Sego {DOES NOT} Suck.

It’s 2020. You should be listening to Sego by now.


For Rock music, the turn of the millennium was dominated by musical acts over-emoting their way into the limelight, led by emo/pop-punk and anything adjacent.


Fast forward to now, and don’t be fooled, their replacements care just as much. Or at least they used to, before they took too much Xanax, used too many plug-ins, and employed a well-rehearsed facade of jaded malaise for social acceptance. But what happens to a generation of artists plucked from a society constantly teetering between a panic attack and a state of medically induced contentment?


A lot of bad things. But some good, too.

Sego is one of those good things.

Tbh I don’t know a lot of their backstory, but you can go read a bio or something.

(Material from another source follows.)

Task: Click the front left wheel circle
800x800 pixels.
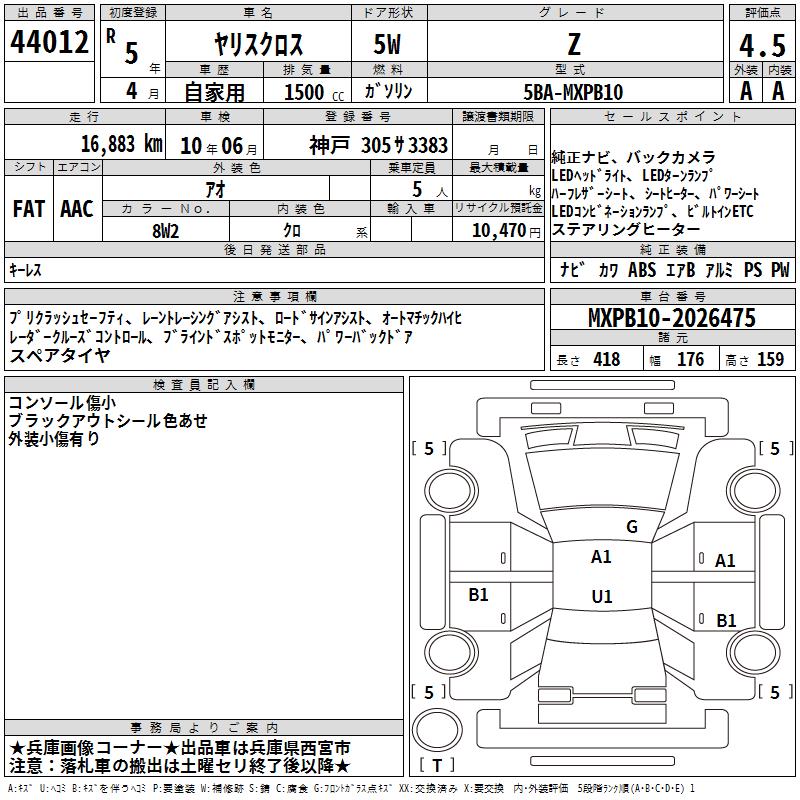Action: point(451,491)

What I do know is Spencer Petersen and Thomas Carroll combine atonal math-rock texture with melodic dance grooves to create perfect art for the new decade. It’s potent, but it goes down smooth, like a non-confrontational “chat” with your step-dad who smokes weed with you.


Spencer takes a non-traditional, hyper-stylized approach to the guitar that might come off as amateur to the casual listener. But upon closer examination, his licks are tastefully crafted. Clearly he knows the rules in order to break them and consequently fool you into loving guitar music again. He pivots between groove based riffs and wild, modeless solos. Their track “Give Me” is a great example of him at his best. Give it a listen and notice how one second you’re casually bobbing your head to the rhythm and the next you’re shocked out of your trance by an ambulance siren guitar solo. His lead vocal lives in a similar territory- one second a spoken, Butthole Surfers-style verse and the next an anthemic soaring melody(see “Neon Me Out”.) Carroll and co’s rhythm section accentuates the groove and keeps the listening experience fun and palatable so that the listener can follow the stark contrast between Sego’s two preferred sonic spaces: fun and jarring. To follow suit, the lyrics take turns either painting pictures of millennial escapism or bringing scathing social commentaries to boil.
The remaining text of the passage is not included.